=== Data to examine ===
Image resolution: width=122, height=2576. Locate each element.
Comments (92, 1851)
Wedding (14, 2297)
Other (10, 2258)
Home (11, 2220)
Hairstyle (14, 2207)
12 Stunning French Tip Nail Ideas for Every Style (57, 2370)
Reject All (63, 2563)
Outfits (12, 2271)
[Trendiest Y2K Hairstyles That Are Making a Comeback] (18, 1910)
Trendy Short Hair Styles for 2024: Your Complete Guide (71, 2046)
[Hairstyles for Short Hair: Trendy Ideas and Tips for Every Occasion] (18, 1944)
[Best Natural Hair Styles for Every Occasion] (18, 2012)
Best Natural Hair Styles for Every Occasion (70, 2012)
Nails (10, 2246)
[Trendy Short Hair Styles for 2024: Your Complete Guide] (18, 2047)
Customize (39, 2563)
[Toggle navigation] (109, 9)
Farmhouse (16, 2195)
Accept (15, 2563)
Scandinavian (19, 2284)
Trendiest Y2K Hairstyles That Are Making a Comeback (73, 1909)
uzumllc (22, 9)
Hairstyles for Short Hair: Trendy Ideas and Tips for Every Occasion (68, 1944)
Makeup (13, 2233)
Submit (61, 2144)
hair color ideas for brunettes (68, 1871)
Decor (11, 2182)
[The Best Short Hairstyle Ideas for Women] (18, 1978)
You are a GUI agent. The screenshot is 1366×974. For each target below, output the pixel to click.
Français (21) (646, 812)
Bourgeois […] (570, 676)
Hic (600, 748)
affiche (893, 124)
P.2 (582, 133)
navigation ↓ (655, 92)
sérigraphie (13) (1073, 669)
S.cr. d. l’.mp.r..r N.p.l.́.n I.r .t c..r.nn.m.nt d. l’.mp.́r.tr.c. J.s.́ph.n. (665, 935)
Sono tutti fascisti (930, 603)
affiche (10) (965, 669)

=== Task prompt ===
Which lines of the records contain the word "Natural"? Copy each of them.

=== Written solution ===
[Best Natural Hair Styles for Every Occasion] (18, 2012)
Best Natural Hair Styles for Every Occasion (70, 2012)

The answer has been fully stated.